Recorded data

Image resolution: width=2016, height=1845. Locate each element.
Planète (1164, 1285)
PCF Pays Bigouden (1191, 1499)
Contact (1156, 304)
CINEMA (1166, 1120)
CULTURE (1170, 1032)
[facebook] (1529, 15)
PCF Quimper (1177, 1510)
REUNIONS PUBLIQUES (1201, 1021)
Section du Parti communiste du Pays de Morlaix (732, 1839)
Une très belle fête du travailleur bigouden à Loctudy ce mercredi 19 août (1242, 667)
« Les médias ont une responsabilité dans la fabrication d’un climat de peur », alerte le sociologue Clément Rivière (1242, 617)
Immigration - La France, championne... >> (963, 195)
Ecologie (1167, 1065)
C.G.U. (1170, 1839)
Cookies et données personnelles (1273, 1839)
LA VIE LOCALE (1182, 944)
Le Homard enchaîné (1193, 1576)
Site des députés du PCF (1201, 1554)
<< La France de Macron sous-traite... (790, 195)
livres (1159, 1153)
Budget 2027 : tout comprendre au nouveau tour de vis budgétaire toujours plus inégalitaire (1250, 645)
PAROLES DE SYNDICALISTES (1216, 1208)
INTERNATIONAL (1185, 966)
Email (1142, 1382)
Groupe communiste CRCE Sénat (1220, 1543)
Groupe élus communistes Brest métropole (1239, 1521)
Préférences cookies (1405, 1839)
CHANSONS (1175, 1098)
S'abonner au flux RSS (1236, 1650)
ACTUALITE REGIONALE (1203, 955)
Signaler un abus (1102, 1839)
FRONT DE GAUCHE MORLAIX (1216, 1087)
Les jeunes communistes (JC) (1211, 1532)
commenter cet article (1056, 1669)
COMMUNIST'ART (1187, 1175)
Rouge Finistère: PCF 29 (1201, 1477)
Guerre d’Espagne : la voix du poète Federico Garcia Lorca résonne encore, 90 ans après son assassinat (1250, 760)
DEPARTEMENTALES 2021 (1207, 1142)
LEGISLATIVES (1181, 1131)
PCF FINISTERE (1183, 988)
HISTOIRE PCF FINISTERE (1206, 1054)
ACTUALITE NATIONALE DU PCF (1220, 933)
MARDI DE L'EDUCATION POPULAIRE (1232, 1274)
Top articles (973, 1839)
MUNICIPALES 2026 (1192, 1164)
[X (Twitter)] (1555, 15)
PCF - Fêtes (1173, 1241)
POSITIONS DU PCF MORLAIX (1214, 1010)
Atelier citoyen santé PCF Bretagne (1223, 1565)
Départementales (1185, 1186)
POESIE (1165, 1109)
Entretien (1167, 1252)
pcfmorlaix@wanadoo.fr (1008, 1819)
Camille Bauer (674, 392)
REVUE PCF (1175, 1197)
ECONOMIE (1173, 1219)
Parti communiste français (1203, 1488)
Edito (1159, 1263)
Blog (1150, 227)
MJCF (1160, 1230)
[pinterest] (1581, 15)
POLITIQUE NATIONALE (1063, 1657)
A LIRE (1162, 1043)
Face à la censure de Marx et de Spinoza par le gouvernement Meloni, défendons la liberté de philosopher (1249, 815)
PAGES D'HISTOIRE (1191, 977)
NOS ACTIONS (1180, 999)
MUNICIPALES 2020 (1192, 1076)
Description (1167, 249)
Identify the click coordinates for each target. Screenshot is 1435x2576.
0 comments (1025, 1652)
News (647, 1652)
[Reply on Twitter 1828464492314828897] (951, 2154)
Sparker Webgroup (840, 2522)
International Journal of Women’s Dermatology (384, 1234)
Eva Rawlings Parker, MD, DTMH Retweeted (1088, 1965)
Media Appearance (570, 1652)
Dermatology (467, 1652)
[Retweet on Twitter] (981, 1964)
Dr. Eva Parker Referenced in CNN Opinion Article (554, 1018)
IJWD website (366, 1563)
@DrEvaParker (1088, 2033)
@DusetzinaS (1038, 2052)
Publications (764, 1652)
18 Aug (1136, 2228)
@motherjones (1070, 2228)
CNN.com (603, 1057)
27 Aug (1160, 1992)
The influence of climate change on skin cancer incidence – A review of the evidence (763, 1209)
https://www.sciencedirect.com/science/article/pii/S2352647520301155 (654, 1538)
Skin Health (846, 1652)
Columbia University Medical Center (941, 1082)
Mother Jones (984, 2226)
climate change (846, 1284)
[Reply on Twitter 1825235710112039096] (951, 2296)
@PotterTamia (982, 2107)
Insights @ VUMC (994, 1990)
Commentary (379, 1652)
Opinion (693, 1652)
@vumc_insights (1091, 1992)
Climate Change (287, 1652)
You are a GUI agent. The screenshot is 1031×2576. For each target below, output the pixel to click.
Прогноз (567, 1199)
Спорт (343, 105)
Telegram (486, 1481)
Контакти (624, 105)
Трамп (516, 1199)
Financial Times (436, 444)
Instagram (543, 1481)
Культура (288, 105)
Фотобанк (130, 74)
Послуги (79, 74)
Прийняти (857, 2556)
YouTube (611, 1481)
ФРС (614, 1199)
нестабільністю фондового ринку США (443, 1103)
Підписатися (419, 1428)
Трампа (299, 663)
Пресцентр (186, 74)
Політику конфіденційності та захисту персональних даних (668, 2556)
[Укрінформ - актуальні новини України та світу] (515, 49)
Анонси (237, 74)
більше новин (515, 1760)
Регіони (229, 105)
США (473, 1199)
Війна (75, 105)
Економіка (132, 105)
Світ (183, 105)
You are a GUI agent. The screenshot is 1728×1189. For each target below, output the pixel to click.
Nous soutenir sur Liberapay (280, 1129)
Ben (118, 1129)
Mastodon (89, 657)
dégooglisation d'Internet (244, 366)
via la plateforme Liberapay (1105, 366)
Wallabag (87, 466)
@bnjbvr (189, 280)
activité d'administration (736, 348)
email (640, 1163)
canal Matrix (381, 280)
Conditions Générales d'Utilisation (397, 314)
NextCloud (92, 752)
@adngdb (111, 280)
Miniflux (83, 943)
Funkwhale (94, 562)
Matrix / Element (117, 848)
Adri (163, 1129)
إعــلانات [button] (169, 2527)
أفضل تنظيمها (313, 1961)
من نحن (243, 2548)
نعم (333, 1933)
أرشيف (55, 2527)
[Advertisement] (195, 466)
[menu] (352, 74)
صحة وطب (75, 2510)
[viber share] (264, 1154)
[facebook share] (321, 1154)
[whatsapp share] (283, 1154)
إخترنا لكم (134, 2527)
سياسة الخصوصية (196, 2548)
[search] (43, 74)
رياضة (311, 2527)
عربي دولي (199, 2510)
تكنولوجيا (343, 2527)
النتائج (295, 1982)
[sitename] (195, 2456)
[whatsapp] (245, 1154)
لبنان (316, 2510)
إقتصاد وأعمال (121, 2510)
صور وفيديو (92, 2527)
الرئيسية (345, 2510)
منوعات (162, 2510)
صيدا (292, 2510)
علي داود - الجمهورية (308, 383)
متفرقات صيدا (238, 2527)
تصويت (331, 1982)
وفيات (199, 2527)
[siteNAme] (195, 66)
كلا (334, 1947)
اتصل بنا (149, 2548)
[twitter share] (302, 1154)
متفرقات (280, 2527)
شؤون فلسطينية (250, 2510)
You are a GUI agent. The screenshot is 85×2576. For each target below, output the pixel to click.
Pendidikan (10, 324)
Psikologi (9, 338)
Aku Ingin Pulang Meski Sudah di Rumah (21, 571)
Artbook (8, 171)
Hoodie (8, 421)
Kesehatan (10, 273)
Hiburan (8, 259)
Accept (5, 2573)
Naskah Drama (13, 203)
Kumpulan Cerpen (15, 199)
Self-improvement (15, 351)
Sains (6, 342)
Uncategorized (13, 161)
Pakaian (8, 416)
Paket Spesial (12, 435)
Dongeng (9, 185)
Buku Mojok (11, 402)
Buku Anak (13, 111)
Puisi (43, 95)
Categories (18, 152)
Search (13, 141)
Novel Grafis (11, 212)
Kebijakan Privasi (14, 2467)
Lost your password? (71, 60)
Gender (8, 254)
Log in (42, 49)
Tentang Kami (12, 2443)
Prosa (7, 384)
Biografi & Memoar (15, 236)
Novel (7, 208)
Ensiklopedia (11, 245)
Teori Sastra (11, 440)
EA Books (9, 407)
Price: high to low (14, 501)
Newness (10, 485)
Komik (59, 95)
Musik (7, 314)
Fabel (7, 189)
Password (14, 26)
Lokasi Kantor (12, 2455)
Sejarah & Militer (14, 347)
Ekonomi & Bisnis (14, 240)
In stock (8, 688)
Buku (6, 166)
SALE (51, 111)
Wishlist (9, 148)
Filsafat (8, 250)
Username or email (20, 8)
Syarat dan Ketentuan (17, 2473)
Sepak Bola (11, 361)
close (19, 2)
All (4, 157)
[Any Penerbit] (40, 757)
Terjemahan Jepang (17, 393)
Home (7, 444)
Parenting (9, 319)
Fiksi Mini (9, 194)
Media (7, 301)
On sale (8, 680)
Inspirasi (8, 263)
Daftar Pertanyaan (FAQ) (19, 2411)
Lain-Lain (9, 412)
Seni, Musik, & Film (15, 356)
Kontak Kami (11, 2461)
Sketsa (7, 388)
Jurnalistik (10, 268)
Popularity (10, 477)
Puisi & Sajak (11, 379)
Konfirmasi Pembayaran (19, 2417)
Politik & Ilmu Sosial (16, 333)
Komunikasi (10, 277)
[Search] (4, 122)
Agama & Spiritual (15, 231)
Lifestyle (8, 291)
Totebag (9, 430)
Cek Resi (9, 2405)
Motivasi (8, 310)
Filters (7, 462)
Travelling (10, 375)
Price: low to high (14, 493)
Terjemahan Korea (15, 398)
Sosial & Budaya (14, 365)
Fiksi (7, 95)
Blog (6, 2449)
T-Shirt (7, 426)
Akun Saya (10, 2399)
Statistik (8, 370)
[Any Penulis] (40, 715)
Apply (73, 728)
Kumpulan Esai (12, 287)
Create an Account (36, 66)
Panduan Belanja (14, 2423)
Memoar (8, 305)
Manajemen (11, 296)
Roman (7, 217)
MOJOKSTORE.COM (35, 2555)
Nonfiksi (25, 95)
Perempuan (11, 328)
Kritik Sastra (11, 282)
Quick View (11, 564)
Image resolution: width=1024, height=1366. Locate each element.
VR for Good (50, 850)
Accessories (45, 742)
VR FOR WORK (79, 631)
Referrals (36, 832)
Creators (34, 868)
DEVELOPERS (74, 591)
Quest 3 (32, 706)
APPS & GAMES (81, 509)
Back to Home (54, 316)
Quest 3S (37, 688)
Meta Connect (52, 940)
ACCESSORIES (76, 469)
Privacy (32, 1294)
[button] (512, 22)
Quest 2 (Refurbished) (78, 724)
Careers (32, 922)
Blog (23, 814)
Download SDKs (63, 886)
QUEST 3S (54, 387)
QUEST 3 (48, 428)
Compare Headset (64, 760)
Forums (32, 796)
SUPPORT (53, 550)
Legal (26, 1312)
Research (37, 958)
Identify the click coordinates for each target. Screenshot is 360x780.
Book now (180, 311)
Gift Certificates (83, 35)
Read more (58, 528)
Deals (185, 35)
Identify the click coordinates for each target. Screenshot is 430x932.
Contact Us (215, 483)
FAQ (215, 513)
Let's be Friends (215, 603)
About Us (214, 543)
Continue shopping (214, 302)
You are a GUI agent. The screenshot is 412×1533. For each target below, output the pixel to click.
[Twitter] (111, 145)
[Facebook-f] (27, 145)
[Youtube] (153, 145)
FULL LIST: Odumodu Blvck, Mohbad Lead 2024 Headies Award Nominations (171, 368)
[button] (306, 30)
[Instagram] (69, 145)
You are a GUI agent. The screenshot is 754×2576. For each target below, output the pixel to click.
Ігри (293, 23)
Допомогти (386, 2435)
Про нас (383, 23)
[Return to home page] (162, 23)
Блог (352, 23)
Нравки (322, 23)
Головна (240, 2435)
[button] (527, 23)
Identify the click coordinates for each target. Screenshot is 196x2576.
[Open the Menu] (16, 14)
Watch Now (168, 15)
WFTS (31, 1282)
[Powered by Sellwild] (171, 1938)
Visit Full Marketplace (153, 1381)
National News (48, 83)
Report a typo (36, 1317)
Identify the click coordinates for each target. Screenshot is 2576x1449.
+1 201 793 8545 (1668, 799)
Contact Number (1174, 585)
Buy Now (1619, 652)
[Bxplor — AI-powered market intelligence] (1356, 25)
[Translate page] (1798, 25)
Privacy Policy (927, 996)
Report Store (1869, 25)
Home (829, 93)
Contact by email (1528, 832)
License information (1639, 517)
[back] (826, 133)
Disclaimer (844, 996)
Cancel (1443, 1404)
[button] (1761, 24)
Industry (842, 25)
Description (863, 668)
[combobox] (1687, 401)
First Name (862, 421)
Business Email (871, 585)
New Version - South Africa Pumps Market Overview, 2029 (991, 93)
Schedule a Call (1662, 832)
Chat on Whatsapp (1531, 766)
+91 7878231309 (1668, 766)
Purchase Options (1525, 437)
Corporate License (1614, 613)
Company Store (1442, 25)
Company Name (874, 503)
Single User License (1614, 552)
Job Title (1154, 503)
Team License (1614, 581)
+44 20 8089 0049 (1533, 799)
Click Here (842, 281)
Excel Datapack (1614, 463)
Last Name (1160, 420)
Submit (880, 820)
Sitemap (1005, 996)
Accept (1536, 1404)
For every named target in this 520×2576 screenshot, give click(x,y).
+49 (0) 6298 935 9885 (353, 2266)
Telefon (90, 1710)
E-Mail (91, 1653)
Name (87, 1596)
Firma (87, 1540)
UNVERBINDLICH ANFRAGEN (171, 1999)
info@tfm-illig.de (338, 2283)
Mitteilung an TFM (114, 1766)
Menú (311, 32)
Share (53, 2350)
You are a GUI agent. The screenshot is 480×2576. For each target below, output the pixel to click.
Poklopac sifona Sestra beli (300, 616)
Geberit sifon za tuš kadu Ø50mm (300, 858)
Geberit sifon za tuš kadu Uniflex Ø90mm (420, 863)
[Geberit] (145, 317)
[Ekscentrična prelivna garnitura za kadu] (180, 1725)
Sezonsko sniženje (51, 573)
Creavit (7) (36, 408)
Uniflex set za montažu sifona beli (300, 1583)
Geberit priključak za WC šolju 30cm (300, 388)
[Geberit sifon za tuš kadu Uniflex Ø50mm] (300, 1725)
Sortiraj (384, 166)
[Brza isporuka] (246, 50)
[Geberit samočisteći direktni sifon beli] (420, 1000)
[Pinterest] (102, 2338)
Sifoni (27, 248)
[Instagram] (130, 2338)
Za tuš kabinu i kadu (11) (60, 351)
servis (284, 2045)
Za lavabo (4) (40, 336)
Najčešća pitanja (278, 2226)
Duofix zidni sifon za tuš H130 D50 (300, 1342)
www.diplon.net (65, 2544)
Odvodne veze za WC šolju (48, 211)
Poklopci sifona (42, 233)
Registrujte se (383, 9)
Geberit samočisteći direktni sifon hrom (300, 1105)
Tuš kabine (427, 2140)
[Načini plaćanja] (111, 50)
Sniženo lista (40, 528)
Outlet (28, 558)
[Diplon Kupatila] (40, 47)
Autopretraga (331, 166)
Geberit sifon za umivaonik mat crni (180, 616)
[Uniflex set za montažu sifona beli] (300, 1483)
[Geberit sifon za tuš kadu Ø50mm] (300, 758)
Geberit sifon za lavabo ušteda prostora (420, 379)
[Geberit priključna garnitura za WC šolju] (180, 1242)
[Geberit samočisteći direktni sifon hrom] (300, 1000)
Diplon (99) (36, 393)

Task objective.
Write out exactly the lines above between the line with "You are a GUI agent. The screenshot is 480×2576." and the line with "Creavit (7) (36, 408)", inclusive, and nothing beyond them.

Result for this exercise.
You are a GUI agent. The screenshot is 480×2576. For each target below, output the pixel to click.
Poklopac sifona Sestra beli (300, 616)
Geberit sifon za tuš kadu Ø50mm (300, 858)
Geberit sifon za tuš kadu Uniflex Ø90mm (420, 863)
[Geberit] (145, 317)
[Ekscentrična prelivna garnitura za kadu] (180, 1725)
Sezonsko sniženje (51, 573)
Creavit (7) (36, 408)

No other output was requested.